▶ _ARBEITSAUFTRAG_
Schreibe den Zeitungsartikel über Christoph Heins Lesung aus seinem Roman „Verwirrnis“ im Anschluss an seinen letzten Satz weiter.

Christoph Hein sprach im Ratsgymnasium über Geschichte und Geschichten seines neuen Romans „Verwirrnis“
Von der Wahrung der Fassade
Von Hanno Müller
„Nein, ,Verwirrnis‘ ist nicht meine eigene Coming-Out-Geschichte.“ Diese Klarstellung war dem Schriftsteller Christoph Hein immerhin so wichtig, dass er sie nicht nur gleich zu Beginn des Herbstlese-Abends im Erfurter Ratsgymnasium vorbrachte, sondern später auch noch einmal wiederholte.
Gut möglich, dass der Autor damit auf bisherige Erfahrungen bei ähnlichen Veranstaltungen reagierte und entsprechenden Fragen gleich mal zuvorkommen wollte. Tatsächlich dringt der Roman über die schwule Liebesbeziehung von Wolfgang und Friedeward tief ein in Seelennöte und Erfahrungswelten von Homosexuellen erst in der DDR und dann auch im geteilten und schließlich wiedervereinigten Deutschland.
Die beiden jungen Männer entdecken ihr Schwulsein in früher Jugend. Im katholischen Heiligenstadt finden sie ihre verwirrende Gefühlswelt wieder in Robert Musils „Die Verwirrungen des Zöglings Törleß“ und Thomas Manns „Tonio Kröger“. Beim Zelturlaub an der Ostsee erkennen beide einander und müssen zugleich um ihre Entdeckung fürchten. Als es doch passiert, glaubt Friedewards Vater, ein gläubiger Studienrat, die Unzucht aus dem Sohn mit dem Siebenstriemer herausprügeln zu können. Durch familiäre und gesellschaftliche Vorbehalte sehen sich die Männer zeitlebens genötigt, ihr Schwulsein zu verbergen. Beide gehen sogar Scheinbeziehungen mit Frauen ein, um nach außen hin die Fassade des „Normalen“ zu wahren.

▶ _VORLIEGENDES MATERIAL_
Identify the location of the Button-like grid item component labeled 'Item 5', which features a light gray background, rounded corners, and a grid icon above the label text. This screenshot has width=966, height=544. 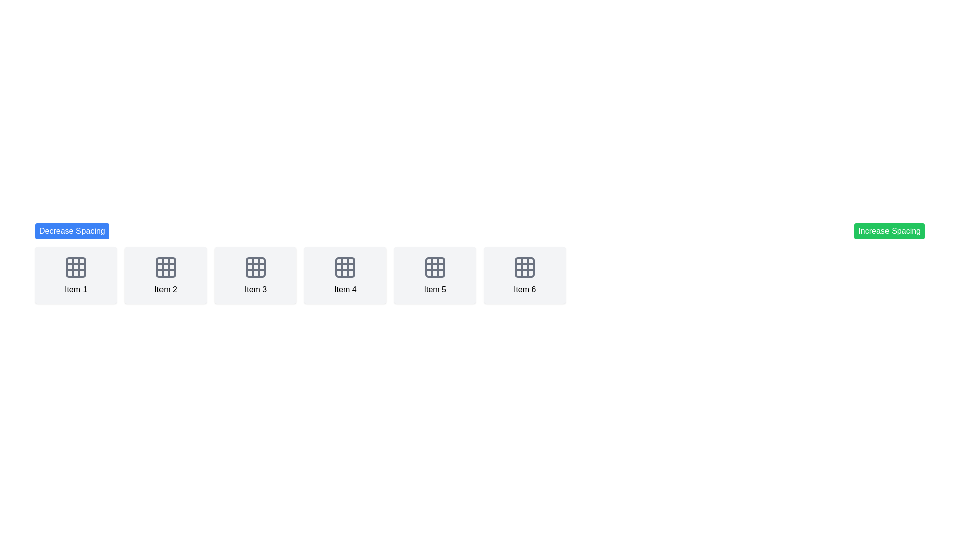
(435, 275).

▶ _SCHRIFTLICHE ANTWORT_
Warum beschreibt ein Autor Liebeshandlungen zwischen zwei Männern, wenn er, wie der Schriftsteller im Gespräch mit Kulturredakteur Frank Quilitzsch betonte, eigentlich gar nicht so genau weiß, wie Homosexuelle miteinander umgehen? Fremde Identitäten faszinieren ihn, sagte Christoph Hein. In früheren Büchern wie „Der fremde Freund“ seien es Frauenrollen gewesen. Die Kunst bestehe allerdings darin, es nicht zu weit zu treiben. Schließlich wolle er ja keine Fahler machen.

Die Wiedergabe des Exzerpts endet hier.